Stored items from a collection:
--- START ---

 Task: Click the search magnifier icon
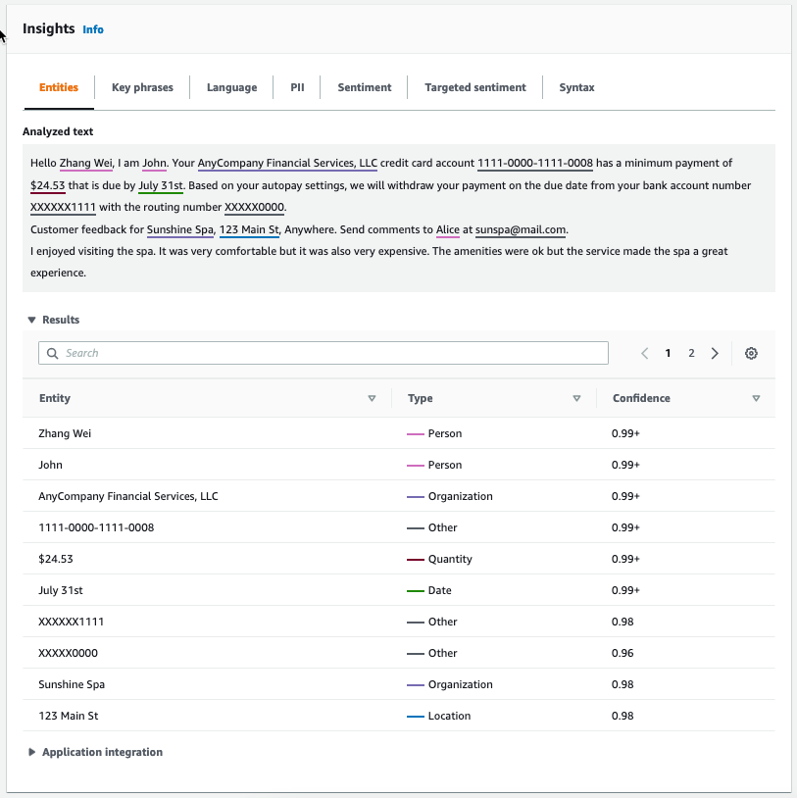(53, 353)
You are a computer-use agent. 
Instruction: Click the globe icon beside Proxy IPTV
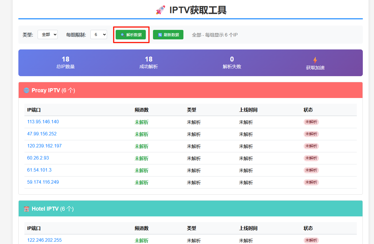[x=26, y=90]
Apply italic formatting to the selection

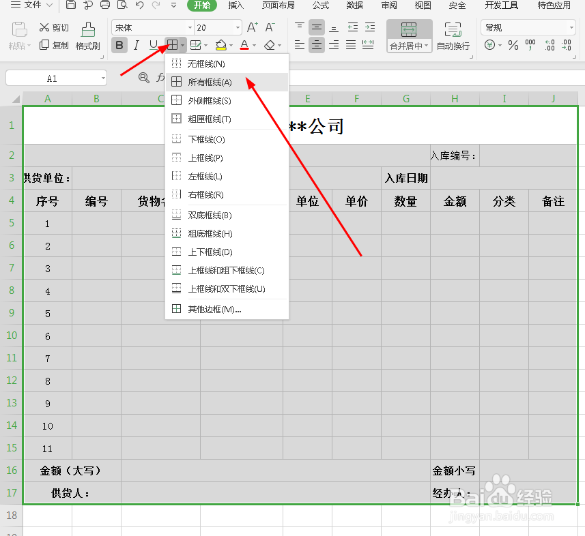coord(135,44)
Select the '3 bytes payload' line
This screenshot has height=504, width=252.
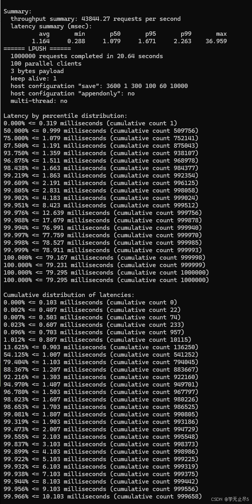pyautogui.click(x=37, y=71)
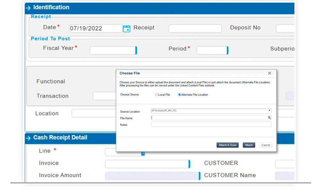This screenshot has width=322, height=196.
Task: Open the Date calendar picker icon
Action: [126, 28]
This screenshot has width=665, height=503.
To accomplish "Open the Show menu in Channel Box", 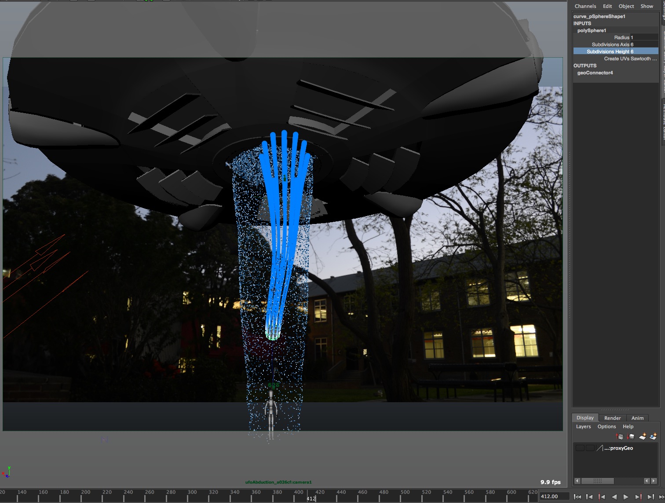I will (647, 6).
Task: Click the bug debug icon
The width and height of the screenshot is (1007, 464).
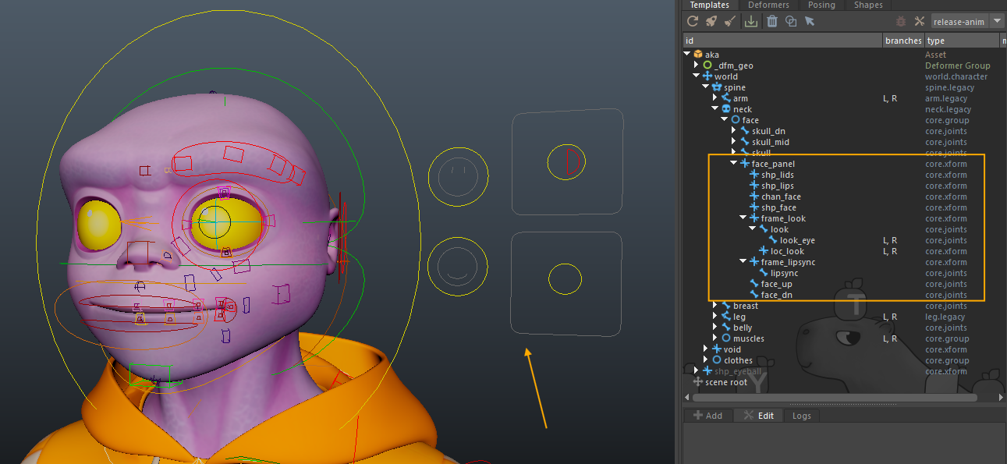Action: tap(901, 21)
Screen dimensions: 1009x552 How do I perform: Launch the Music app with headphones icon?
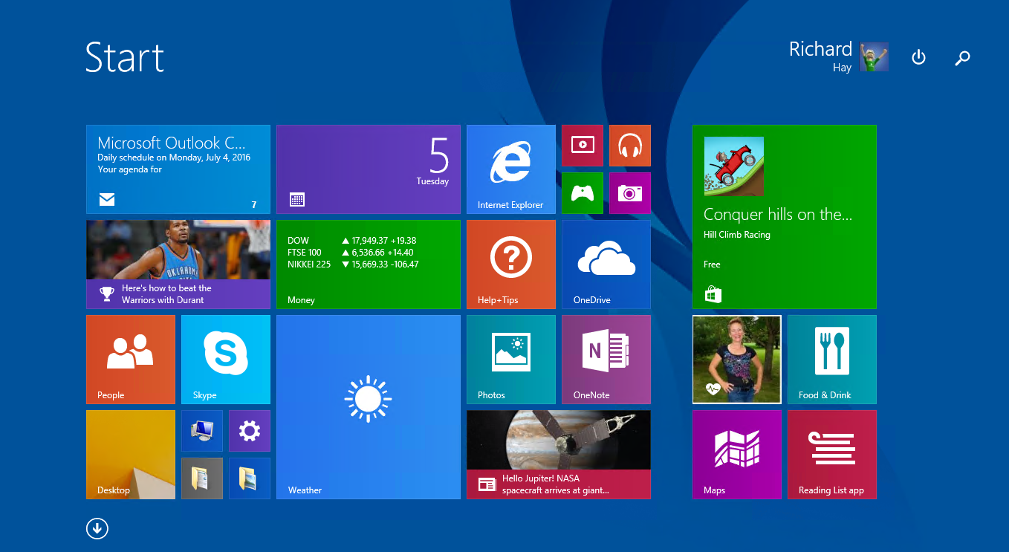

--- END ---

* [Brief] With the pictures left out, copy exactly the lines from the one containing "The width and" through the last line of the data.

* [Exercise response]
The width and height of the screenshot is (1007, 464).
Action: tap(901, 21)
Screen dimensions: 1009x552 How do I perform: Launch the Music app with headphones icon?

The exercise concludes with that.